> [Data extract]
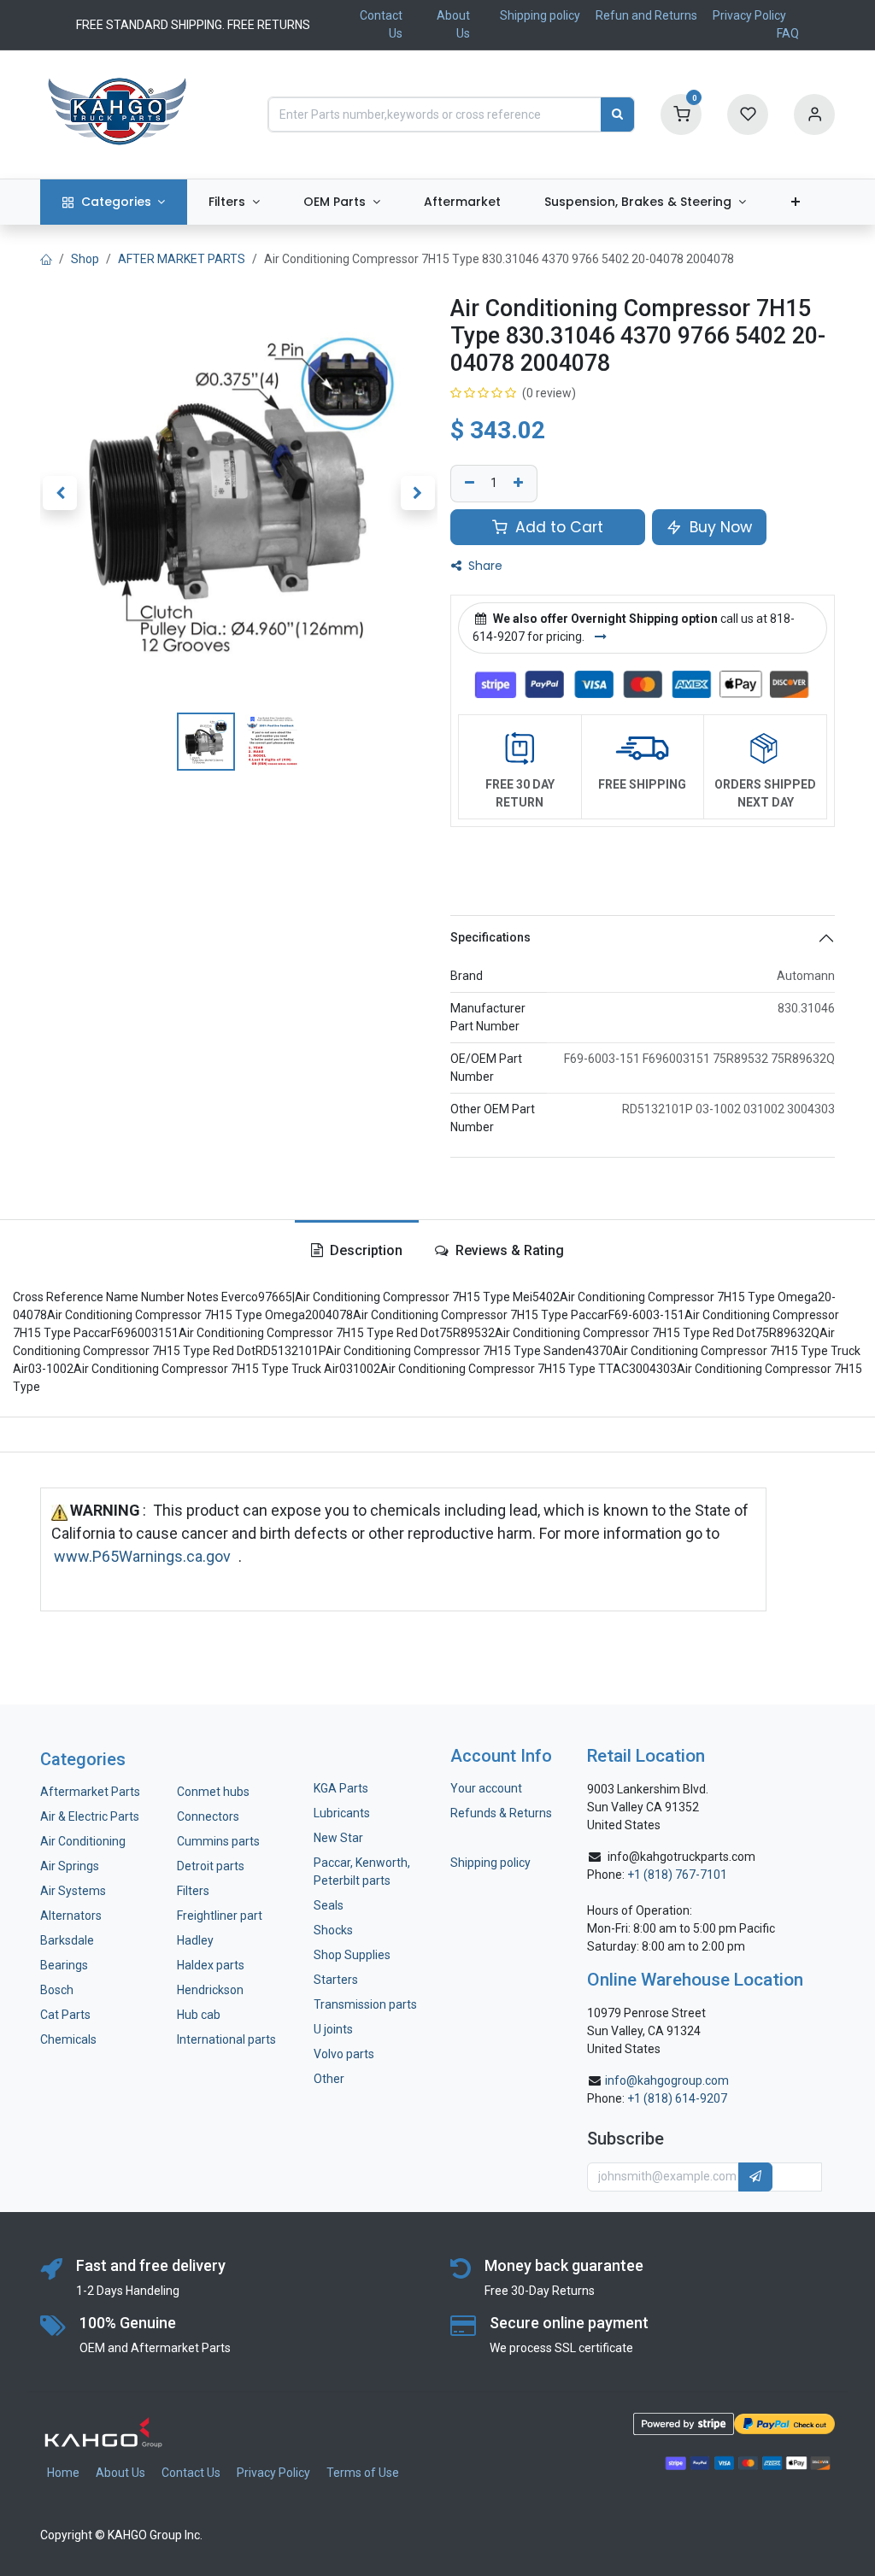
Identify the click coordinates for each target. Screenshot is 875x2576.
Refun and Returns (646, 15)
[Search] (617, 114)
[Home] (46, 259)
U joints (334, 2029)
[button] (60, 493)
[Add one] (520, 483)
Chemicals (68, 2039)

==

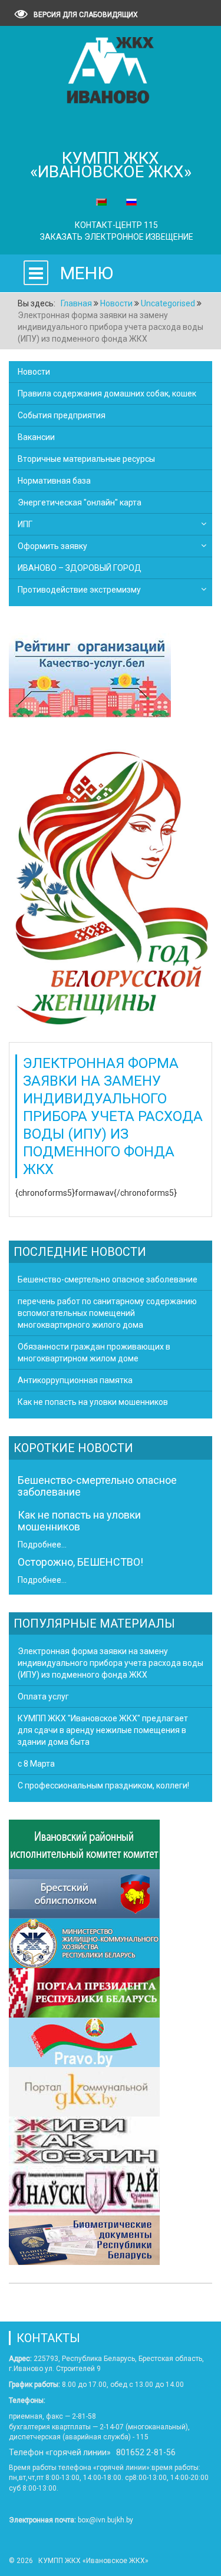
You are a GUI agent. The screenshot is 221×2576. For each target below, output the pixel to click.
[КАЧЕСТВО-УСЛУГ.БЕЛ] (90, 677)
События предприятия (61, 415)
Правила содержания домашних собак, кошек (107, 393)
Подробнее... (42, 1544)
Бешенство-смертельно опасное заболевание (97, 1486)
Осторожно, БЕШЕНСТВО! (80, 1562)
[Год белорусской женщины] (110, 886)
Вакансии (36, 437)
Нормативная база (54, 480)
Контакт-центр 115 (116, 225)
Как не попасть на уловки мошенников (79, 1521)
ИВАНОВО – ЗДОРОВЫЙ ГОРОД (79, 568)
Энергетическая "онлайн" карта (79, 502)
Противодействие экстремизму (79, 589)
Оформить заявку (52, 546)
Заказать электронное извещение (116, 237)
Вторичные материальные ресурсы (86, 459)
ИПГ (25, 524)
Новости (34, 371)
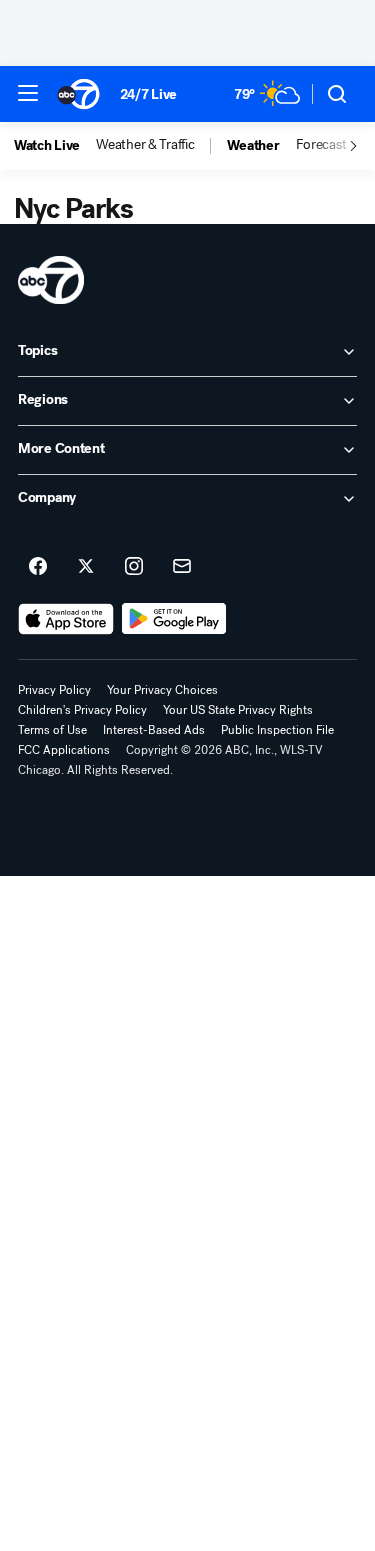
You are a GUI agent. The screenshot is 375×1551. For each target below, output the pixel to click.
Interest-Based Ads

> [Exercise requirements] Output exactly the lines above that lie between the line with "You are a GUI agent. The screenshot is 221×2576." and the line with "Interest-Based Ads", those two lines included, and no pictures.

> [Result of the exercise]
You are a GUI agent. The screenshot is 221×2576. For each target below, output the pixel to click.
[КАЧЕСТВО-УСЛУГ.БЕЛ] (90, 677)
События предприятия (61, 415)
Правила содержания домашних собак, кошек (107, 393)
Подробнее... (42, 1544)
Бешенство-смертельно опасное заболевание (97, 1486)
Осторожно, БЕШЕНСТВО! (80, 1562)
[Год белорусской женщины] (110, 886)
Вакансии (36, 437)
Нормативная база (54, 480)
Контакт-центр 115 (116, 225)
Как не попасть на уловки мошенников (79, 1521)
ИВАНОВО – ЗДОРОВЫЙ ГОРОД (79, 568)
Энергетическая "онлайн" карта (79, 502)
Противодействие экстремизму (79, 589)
Оформить заявку (52, 546)
Заказать электронное извещение (116, 237)
Вторичные материальные ресурсы (86, 459)
ИПГ (25, 524)
Новости (34, 371)
You are a GUI agent. The screenshot is 375×1551. For each target below, output the pixel to click.
Interest-Based Ads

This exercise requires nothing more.